Every record below should be written out exactly; pictures stay out.

▶ **RECORDS SUPPLIED**
= = = = = = =

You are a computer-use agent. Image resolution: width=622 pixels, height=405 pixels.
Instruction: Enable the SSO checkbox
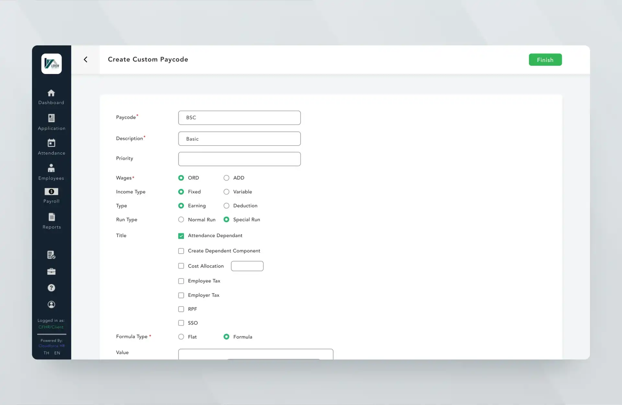[181, 323]
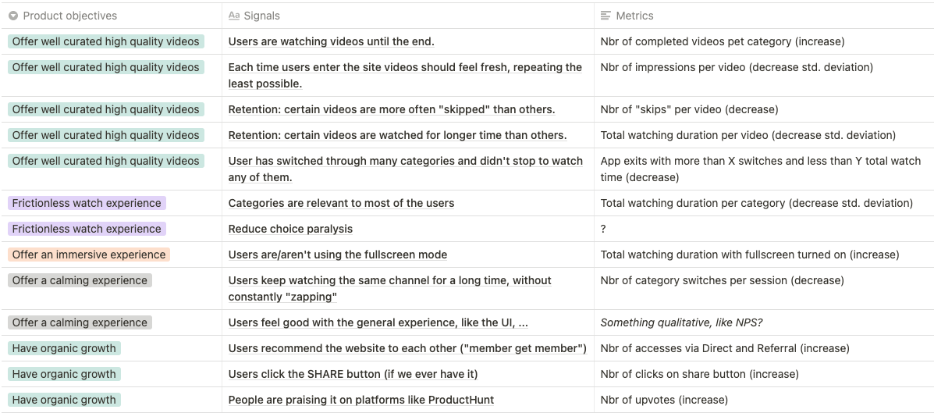Click the "?" metrics cell
Image resolution: width=934 pixels, height=413 pixels.
coord(604,229)
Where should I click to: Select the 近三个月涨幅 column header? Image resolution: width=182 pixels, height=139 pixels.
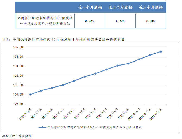[120, 7]
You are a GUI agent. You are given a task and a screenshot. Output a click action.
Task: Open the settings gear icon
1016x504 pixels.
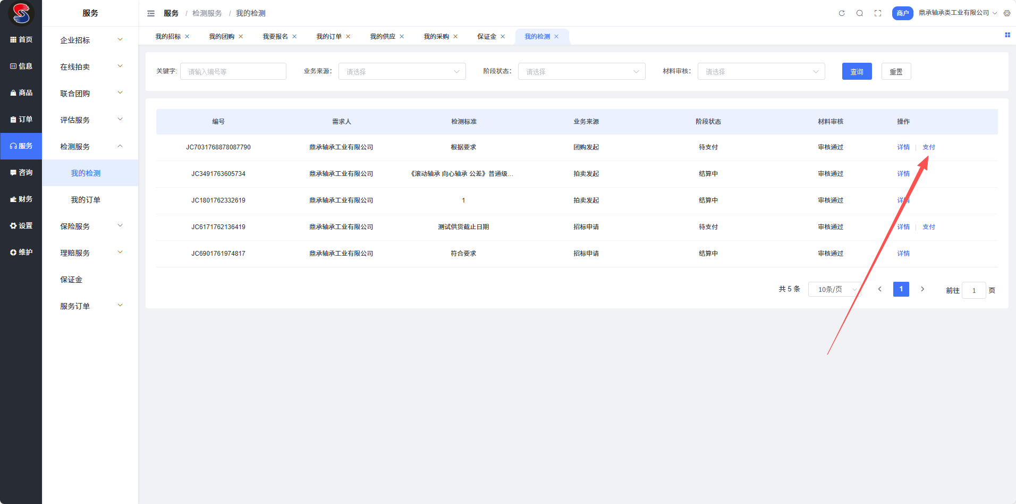tap(1007, 13)
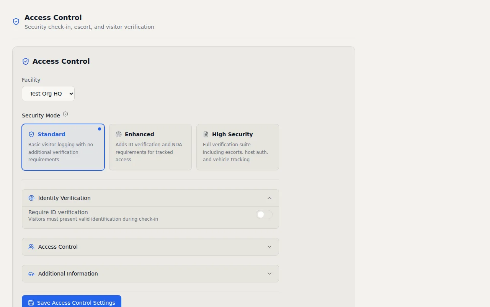Select the High Security mode
Screen dimensions: 490x307
(237, 147)
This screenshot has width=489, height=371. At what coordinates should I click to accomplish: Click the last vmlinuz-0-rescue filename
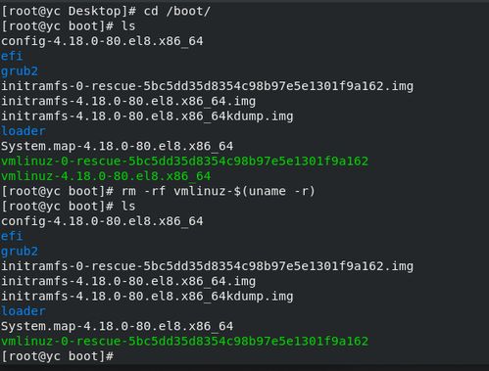click(184, 342)
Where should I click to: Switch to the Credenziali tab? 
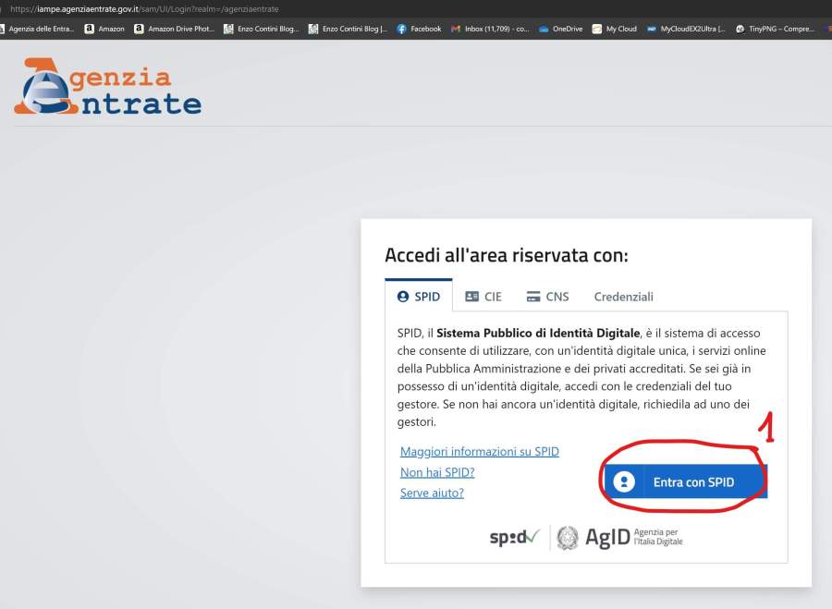pyautogui.click(x=623, y=297)
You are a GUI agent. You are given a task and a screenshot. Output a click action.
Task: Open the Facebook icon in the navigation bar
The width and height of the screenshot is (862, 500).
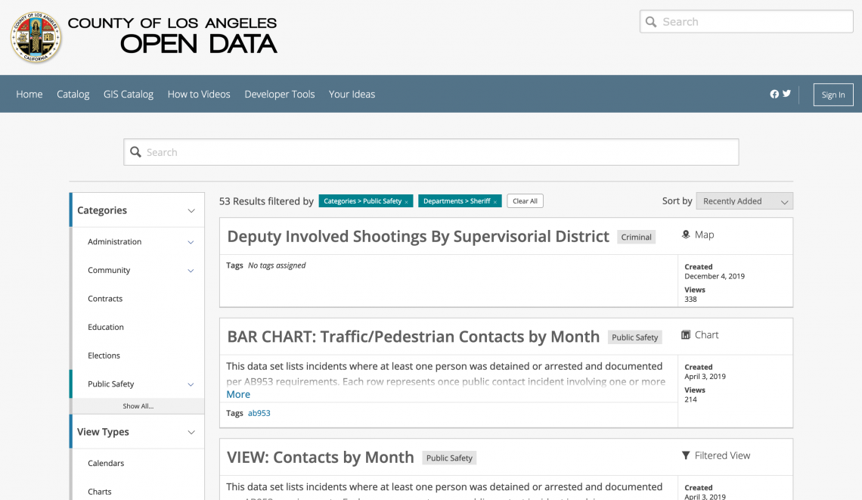[774, 93]
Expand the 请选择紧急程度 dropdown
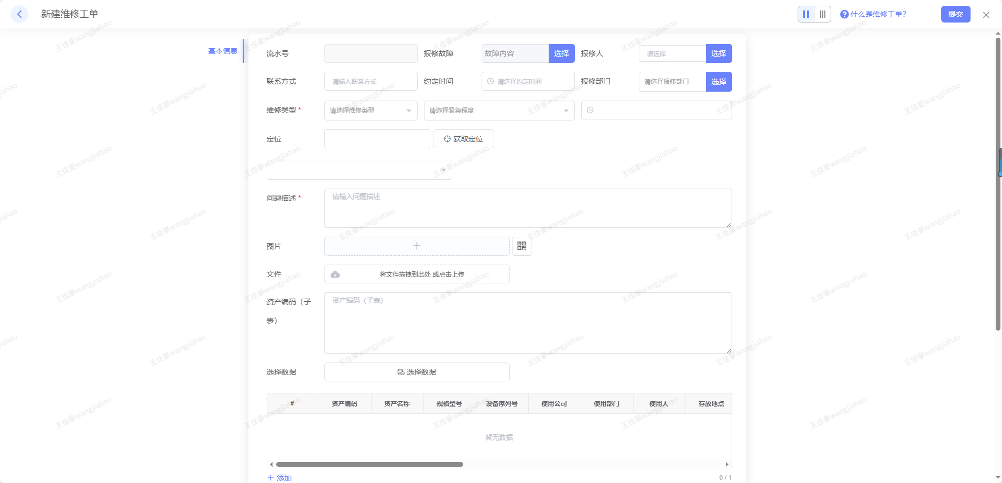The width and height of the screenshot is (1002, 483). (x=499, y=111)
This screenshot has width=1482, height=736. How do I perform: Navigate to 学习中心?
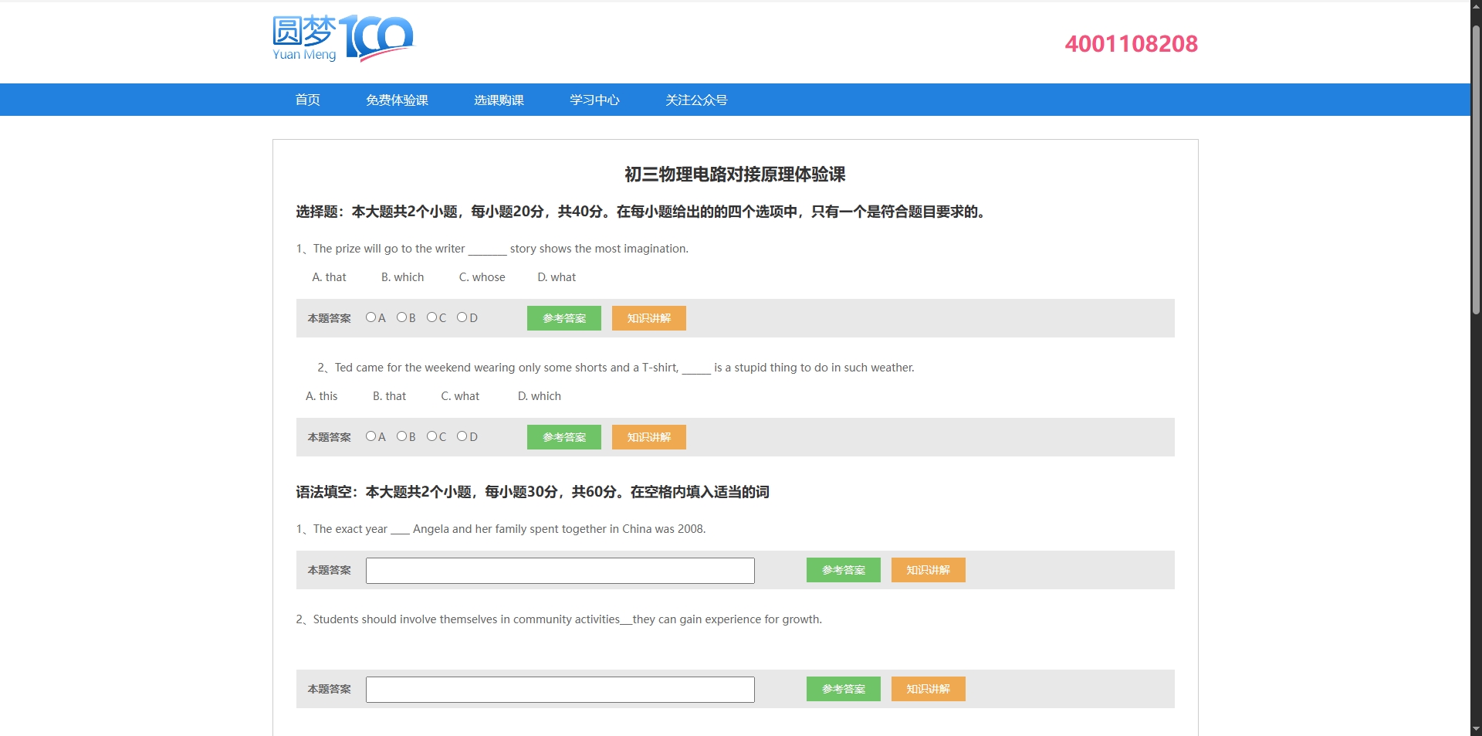point(594,100)
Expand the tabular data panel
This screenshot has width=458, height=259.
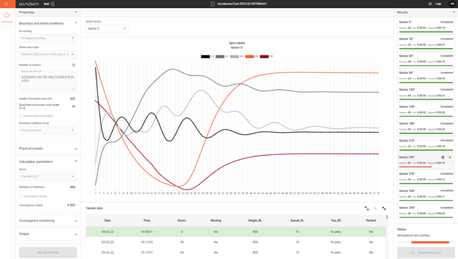coord(367,208)
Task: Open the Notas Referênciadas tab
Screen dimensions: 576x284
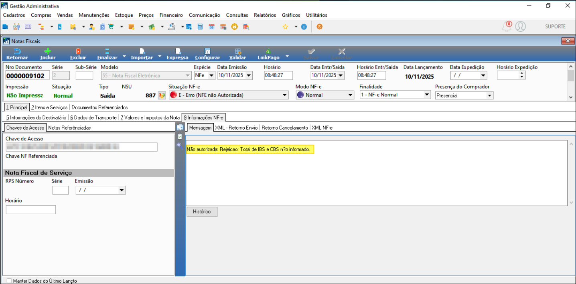Action: point(70,128)
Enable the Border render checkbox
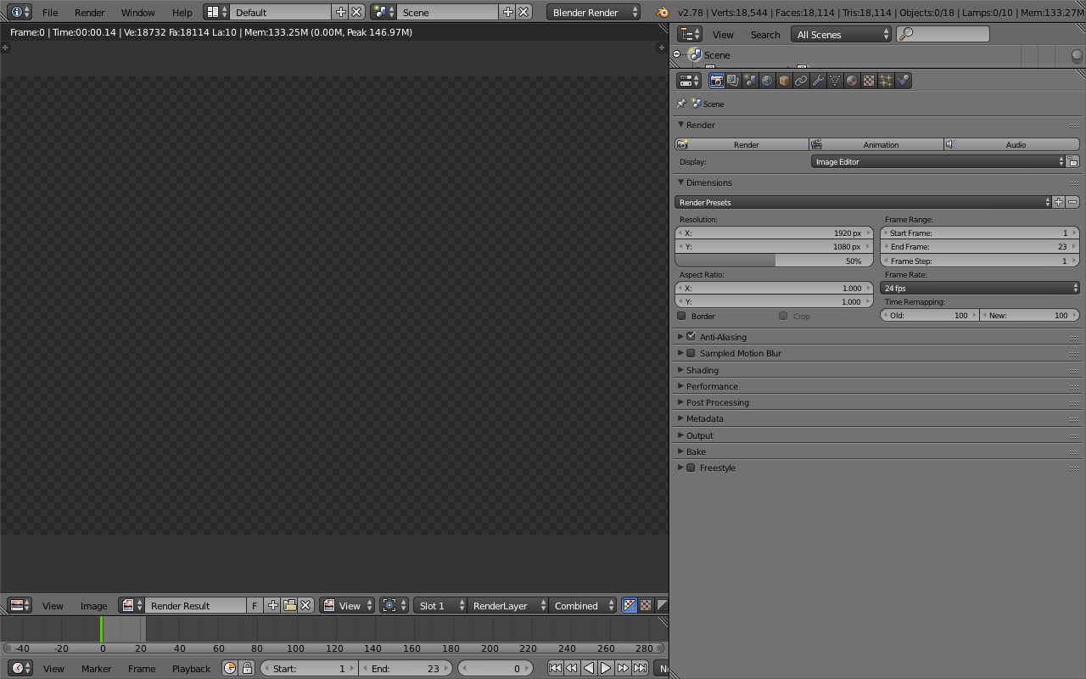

= = = = = = =

▶ **RESPONSE TO THIS EXERCISE**
You are a computer-use agent. Image resolution: width=622 pixels, height=405 pixels.
Instruction: Enable the SSO checkbox
[181, 323]
Click the "?" metrics cell
Image resolution: width=934 pixels, height=413 pixels.
coord(604,229)
Where should I click to: Select the 近三个月涨幅 column header? Image resolution: width=182 pixels, height=139 pixels.
[120, 7]
You are a GUI agent. You are given a task and a screenshot. Output a click action.
Task: Open the settings gear icon
1016x504 pixels.
tap(1007, 13)
Select the High Security mode
Screen dimensions: 490x307
(237, 147)
This screenshot has width=489, height=371. At what coordinates should I click to accomplish: Click the last vmlinuz-0-rescue filename
click(184, 342)
Where should I click to: Switch to the Credenziali tab? 
pyautogui.click(x=623, y=297)
You are a GUI agent. You are given a task and a screenshot. Output a click action.
Task: Open the Facebook icon in the navigation bar
The width and height of the screenshot is (862, 500).
[774, 93]
Expand the 请选择紧急程度 dropdown
The width and height of the screenshot is (1002, 483). (x=499, y=111)
This screenshot has width=1482, height=736. How do I perform: Navigate to 学习中心?
point(594,100)
Expand the tabular data panel
This screenshot has width=458, height=259.
coord(367,208)
Task: Open the Notas Referênciadas tab
Screen dimensions: 576x284
Action: point(70,128)
Enable the Border render checkbox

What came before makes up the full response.